**EXERCISE INSTRUCTIONS:**
Would you please output the records exactly as they appear below?

**DATA RECORDS:**
--- START ---

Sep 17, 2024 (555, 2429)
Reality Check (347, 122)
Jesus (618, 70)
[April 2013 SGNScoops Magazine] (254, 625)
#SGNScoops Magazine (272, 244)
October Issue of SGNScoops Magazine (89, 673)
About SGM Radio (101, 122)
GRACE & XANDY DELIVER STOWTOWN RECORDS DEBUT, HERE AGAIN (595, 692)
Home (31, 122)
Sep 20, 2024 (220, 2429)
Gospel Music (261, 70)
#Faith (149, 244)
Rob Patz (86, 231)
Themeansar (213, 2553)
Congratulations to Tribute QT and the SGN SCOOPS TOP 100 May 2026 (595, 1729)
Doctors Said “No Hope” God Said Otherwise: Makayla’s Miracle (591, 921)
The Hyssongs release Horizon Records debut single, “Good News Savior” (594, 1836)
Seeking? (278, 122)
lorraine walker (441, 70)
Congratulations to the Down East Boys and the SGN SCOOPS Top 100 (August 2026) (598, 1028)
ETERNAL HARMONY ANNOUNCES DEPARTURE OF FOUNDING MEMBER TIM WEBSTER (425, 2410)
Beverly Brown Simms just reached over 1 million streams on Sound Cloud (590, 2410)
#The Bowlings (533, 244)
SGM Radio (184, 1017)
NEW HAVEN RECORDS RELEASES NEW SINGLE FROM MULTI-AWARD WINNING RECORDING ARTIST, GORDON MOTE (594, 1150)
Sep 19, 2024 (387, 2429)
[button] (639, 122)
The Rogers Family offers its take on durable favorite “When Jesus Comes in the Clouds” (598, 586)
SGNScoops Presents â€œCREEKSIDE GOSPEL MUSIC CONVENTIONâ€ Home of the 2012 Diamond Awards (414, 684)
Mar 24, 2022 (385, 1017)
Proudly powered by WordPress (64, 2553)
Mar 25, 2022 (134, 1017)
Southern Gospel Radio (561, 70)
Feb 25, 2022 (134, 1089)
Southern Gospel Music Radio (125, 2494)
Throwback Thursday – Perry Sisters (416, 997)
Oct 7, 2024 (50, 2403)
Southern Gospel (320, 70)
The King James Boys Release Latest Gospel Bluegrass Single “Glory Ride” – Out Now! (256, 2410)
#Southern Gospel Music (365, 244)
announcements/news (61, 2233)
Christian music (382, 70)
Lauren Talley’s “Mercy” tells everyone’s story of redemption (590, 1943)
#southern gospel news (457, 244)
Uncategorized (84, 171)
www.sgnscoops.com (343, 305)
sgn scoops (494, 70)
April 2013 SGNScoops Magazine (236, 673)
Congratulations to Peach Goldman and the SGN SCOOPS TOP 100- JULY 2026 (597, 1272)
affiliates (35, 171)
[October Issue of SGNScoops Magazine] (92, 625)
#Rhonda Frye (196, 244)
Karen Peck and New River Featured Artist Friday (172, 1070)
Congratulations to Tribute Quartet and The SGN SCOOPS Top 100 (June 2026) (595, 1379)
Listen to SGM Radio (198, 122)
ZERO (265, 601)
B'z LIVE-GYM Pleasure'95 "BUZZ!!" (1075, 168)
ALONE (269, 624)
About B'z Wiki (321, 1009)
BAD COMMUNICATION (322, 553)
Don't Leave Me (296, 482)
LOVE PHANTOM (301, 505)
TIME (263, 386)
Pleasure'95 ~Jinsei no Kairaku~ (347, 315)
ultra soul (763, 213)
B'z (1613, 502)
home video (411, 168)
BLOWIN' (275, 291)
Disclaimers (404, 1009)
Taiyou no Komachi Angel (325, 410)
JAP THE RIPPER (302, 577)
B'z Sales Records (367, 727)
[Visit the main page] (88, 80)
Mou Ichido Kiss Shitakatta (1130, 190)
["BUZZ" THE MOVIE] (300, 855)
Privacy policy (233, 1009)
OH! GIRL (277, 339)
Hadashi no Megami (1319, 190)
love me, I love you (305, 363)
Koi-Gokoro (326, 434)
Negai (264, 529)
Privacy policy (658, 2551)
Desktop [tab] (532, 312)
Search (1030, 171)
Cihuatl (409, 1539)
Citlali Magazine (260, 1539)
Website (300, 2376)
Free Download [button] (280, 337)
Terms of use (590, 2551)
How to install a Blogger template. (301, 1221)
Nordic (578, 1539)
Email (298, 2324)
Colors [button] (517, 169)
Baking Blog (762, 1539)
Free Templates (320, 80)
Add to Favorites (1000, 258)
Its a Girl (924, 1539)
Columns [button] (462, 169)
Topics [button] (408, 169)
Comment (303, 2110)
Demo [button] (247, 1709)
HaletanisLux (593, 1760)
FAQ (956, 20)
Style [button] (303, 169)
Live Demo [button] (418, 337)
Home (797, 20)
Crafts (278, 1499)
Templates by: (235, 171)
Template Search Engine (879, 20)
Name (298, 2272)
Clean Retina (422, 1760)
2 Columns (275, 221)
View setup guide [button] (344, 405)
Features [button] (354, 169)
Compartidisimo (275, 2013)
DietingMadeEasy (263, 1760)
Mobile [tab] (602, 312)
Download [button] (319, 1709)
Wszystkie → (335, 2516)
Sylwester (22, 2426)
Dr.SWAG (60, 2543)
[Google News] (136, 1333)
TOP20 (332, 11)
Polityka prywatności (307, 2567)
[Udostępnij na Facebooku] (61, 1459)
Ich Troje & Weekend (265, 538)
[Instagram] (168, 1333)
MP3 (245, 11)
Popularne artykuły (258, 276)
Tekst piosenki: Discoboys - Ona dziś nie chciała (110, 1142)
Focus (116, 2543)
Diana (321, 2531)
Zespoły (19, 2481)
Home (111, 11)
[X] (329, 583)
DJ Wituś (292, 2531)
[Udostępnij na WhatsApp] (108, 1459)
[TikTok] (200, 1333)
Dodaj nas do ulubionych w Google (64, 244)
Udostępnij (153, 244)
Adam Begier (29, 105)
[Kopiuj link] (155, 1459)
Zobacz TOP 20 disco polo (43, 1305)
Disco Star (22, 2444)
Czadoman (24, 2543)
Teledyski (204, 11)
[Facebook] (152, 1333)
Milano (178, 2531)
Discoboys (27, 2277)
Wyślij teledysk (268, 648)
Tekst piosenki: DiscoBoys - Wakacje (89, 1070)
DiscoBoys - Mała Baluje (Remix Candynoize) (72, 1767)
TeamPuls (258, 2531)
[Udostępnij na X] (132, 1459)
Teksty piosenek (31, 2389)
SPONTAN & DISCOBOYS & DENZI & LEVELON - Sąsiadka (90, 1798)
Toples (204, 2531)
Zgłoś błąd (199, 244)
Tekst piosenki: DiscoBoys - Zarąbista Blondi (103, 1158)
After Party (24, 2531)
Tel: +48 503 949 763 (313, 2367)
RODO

--- END ---

**ANSWER AREA:**
Sep 17, 2024 (555, 2429)
Reality Check (347, 122)
Jesus (618, 70)
[April 2013 SGNScoops Magazine] (254, 625)
#SGNScoops Magazine (272, 244)
October Issue of SGNScoops Magazine (89, 673)
About SGM Radio (101, 122)
GRACE & XANDY DELIVER STOWTOWN RECORDS DEBUT, HERE AGAIN (595, 692)
Home (31, 122)
Sep 20, 2024 (220, 2429)
Gospel Music (261, 70)
#Faith (149, 244)
Rob Patz (86, 231)
Themeansar (213, 2553)
Congratulations to Tribute QT and the SGN SCOOPS TOP 100 May 2026 (595, 1729)
Doctors Said “No Hope” God Said Otherwise: Makayla’s Miracle (591, 921)
The Hyssongs release Horizon Records debut single, “Good News Savior” (594, 1836)
Seeking? (278, 122)
lorraine walker (441, 70)
Congratulations to the Down East Boys and the SGN SCOOPS Top 100 (August 2026) (598, 1028)
ETERNAL HARMONY ANNOUNCES DEPARTURE OF FOUNDING MEMBER TIM WEBSTER (425, 2410)
Beverly Brown Simms just reached over 1 million streams on Sound Cloud (590, 2410)
#The Bowlings (533, 244)
SGM Radio (184, 1017)
NEW HAVEN RECORDS RELEASES NEW SINGLE FROM MULTI-AWARD WINNING RECORDING ARTIST, GORDON MOTE (594, 1150)
Sep 19, 2024 (387, 2429)
[button] (639, 122)
The Rogers Family offers its take on durable favorite “When Jesus Comes in the Clouds” (598, 586)
SGNScoops Presents â€œCREEKSIDE GOSPEL MUSIC CONVENTIONâ€ Home of the 2012 Diamond Awards (414, 684)
Mar 24, 2022 (385, 1017)
Proudly powered by WordPress (64, 2553)
Mar 25, 2022 (134, 1017)
Southern Gospel Radio (561, 70)
Feb 25, 2022 (134, 1089)
Southern Gospel Music Radio (125, 2494)
Throwback Thursday – Perry Sisters (416, 997)
Oct 7, 2024 (50, 2403)
Southern Gospel (320, 70)
The King James Boys Release Latest Gospel Bluegrass Single “Glory Ride” – Out Now! (256, 2410)
#Southern Gospel Music (365, 244)
announcements/news (61, 2233)
Christian music (382, 70)
Lauren Talley’s “Mercy” tells everyone’s story of redemption (590, 1943)
#southern gospel news (457, 244)
Uncategorized (84, 171)
www.sgnscoops.com (343, 305)
sgn scoops (494, 70)
April 2013 SGNScoops Magazine (236, 673)
Congratulations to Peach Goldman and the SGN SCOOPS TOP 100- JULY 2026 (597, 1272)
affiliates (35, 171)
[October Issue of SGNScoops Magazine] (92, 625)
#Rhonda Frye (196, 244)
Karen Peck and New River Featured Artist Friday (172, 1070)
Congratulations to Tribute Quartet and The SGN SCOOPS Top 100 (June 2026) (595, 1379)
Listen to SGM Radio (198, 122)
ZERO (265, 601)
B'z LIVE-GYM Pleasure'95 "BUZZ!!" (1075, 168)
ALONE (269, 624)
About B'z Wiki (321, 1009)
BAD COMMUNICATION (322, 553)
Don't Leave Me (296, 482)
LOVE PHANTOM (301, 505)
TIME (263, 386)
Pleasure'95 ~Jinsei no Kairaku~ (347, 315)
ultra soul (763, 213)
B'z (1613, 502)
home video (411, 168)
BLOWIN' (275, 291)
Disclaimers (404, 1009)
Taiyou no Komachi Angel (325, 410)
JAP THE RIPPER (302, 577)
B'z Sales Records (367, 727)
[Visit the main page] (88, 80)
Mou Ichido Kiss Shitakatta (1130, 190)
["BUZZ" THE MOVIE] (300, 855)
Privacy policy (233, 1009)
OH! GIRL (277, 339)
Hadashi no Megami (1319, 190)
love me, I love you (305, 363)
Koi-Gokoro (326, 434)
Negai (264, 529)
Privacy policy (658, 2551)
Desktop [tab] (532, 312)
Search (1030, 171)
Cihuatl (409, 1539)
Citlali Magazine (260, 1539)
Website (300, 2376)
Free Download [button] (280, 337)
Terms of use (590, 2551)
How to install a Blogger template. (301, 1221)
Nordic (578, 1539)
Email (298, 2324)
Colors [button] (517, 169)
Baking Blog (762, 1539)
Free Templates (320, 80)
Add to Favorites (1000, 258)
Its a Girl (924, 1539)
Columns [button] (462, 169)
Topics [button] (408, 169)
Comment (303, 2110)
Demo [button] (247, 1709)
HaletanisLux (593, 1760)
FAQ (956, 20)
Style [button] (303, 169)
Live Demo [button] (418, 337)
Home (797, 20)
Crafts (278, 1499)
Templates by: (235, 171)
Template Search Engine (879, 20)
Name (298, 2272)
Clean Retina (422, 1760)
2 Columns (275, 221)
View setup guide [button] (344, 405)
Features [button] (354, 169)
Compartidisimo (275, 2013)
DietingMadeEasy (263, 1760)
Mobile [tab] (602, 312)
Download [button] (319, 1709)
Wszystkie → (335, 2516)
Sylwester (22, 2426)
Dr.SWAG (60, 2543)
[Google News] (136, 1333)
TOP20 (332, 11)
Polityka prywatności (307, 2567)
[Udostępnij na Facebooku] (61, 1459)
Ich Troje & Weekend (265, 538)
[Instagram] (168, 1333)
MP3 (245, 11)
Popularne artykuły (258, 276)
Tekst piosenki: Discoboys - Ona dziś nie chciała (110, 1142)
Focus (116, 2543)
Diana (321, 2531)
Zespoły (19, 2481)
Home (111, 11)
[X] (329, 583)
DJ Wituś (292, 2531)
[Udostępnij na WhatsApp] (108, 1459)
[TikTok] (200, 1333)
Dodaj nas do ulubionych w Google (64, 244)
Udostępnij (153, 244)
Adam Begier (29, 105)
[Kopiuj link] (155, 1459)
Zobacz TOP 20 disco polo (43, 1305)
Disco Star (22, 2444)
Czadoman (24, 2543)
Teledyski (204, 11)
[Facebook] (152, 1333)
Milano (178, 2531)
Discoboys (27, 2277)
Wyślij teledysk (268, 648)
Tekst piosenki: DiscoBoys - Wakacje (89, 1070)
DiscoBoys - Mała Baluje (Remix Candynoize) (72, 1767)
TeamPuls (258, 2531)
[Udostępnij na X] (132, 1459)
Teksty piosenek (31, 2389)
SPONTAN & DISCOBOYS & DENZI & LEVELON - Sąsiadka (90, 1798)
Toples (204, 2531)
Zgłoś błąd (199, 244)
Tekst piosenki: DiscoBoys - Zarąbista Blondi (103, 1158)
After Party (24, 2531)
Tel: +48 503 949 763 (313, 2367)
RODO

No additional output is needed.